On a more serious note, dangerous dogs have hit the headlines again, this time with a consultation process on Government proposals to try and tackle a problem that now appears, in some parts of the country at least, completely out of control.

Apparently, more than 100 people are admitted to hospital each week as a result of dog attacks as more and more people keep a certain type of dog as a status symbol or, in extreme cases, to intimidate and threaten people with.

One of the Government’s proposals to deal with this is for all dog owners to be compelled to take out third-party liability insurance to compensate anyone attacked by their dog.

I have never heard of anything more ludicrous and laughable! What insurance company with any sense is going to offer third party cover to the owners of certain breeds of dogs (and we all know which those breeds are), at a premium that anyone can possibly afford?

And secondly, if the owners of such dogs are prepared to break the current law by threatening people with their animals, why is anyone naïve enough to suppose that they will comply with a law to take out insurance?

It is a complete non-starter. All it will do is penalise and create more paperwork for the genuine, lawabiding dog owner whose dog is most unlikely to be permitted to attack anyone in the first place. The irresponsible and quite frankly dangerous owner will simply ignore the legislation and continue as before; and the number of people admitted to hospital as a result of dog attacks will continue to rise.

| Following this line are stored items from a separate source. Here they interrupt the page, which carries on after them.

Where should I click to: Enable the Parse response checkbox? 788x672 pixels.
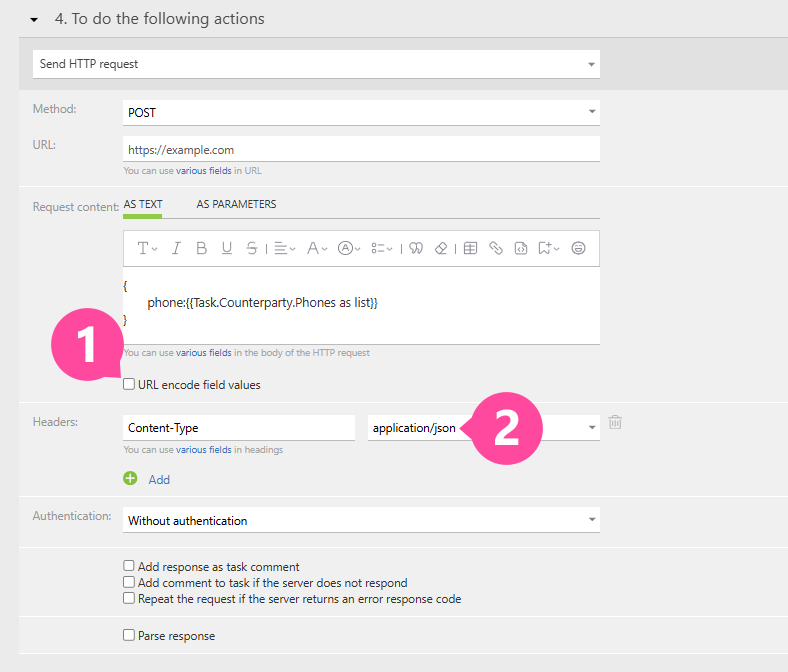129,635
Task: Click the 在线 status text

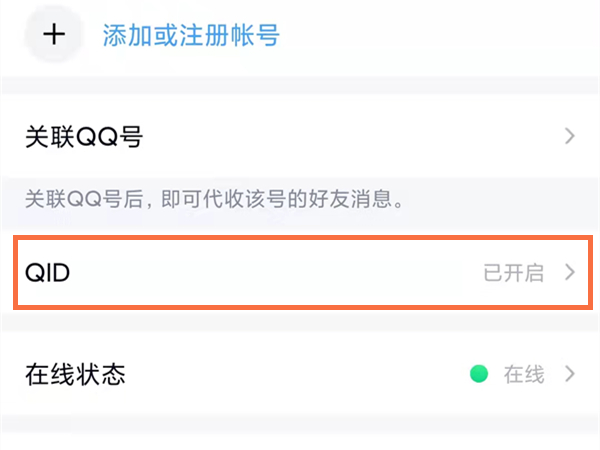Action: (x=524, y=375)
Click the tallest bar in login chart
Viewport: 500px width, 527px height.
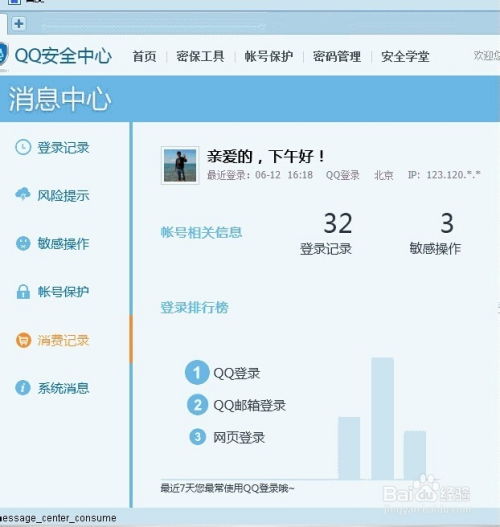[382, 418]
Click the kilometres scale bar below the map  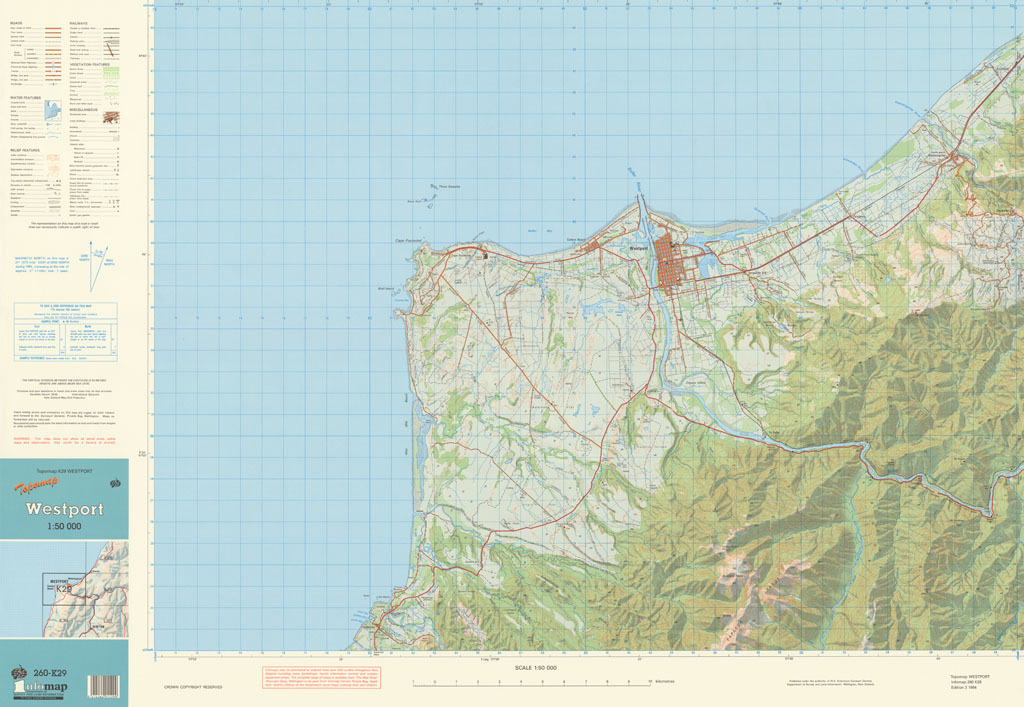tap(531, 683)
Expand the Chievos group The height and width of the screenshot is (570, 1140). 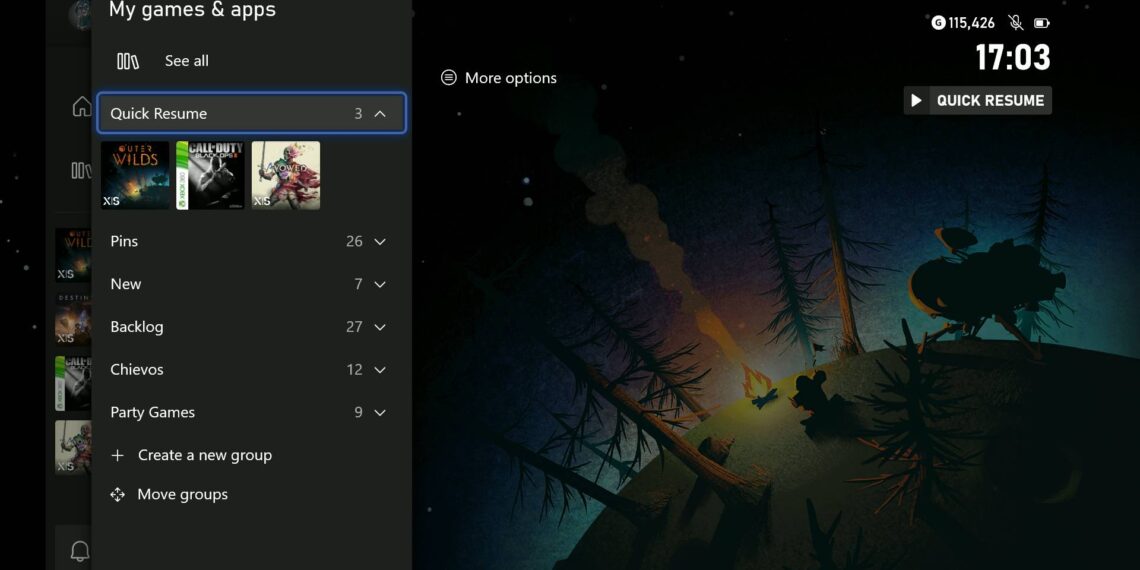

We have, of course, come to expect this kind of rubbish from a Government that is tired beyond all belief and whose moral compass seems now to be pointing in all directions at once. Soundbites are definitely thought to be worth more than substance and it would not surprise me to learn that they are also writing the scripts for Leopard’s Den!

In my view, the only real way to deal with dangerous dogs and protect the public is to ban certain breeds (and any dog that looks like a certain breed), from being kept at all (an update to the Dangerous Dogs Act is required here) and then rigorously enforce that ban.

At the same time, those dogs on a secondary list, mainly the guarding breeds such as Rottweilers, Dobermanns and German Shepherds, should be required to be muzzled and kept on the lead at all times in public places.

Will any innocent dogs suffer as result of this? Of course some will. But many innocent people will be spared considerable suffering as a result.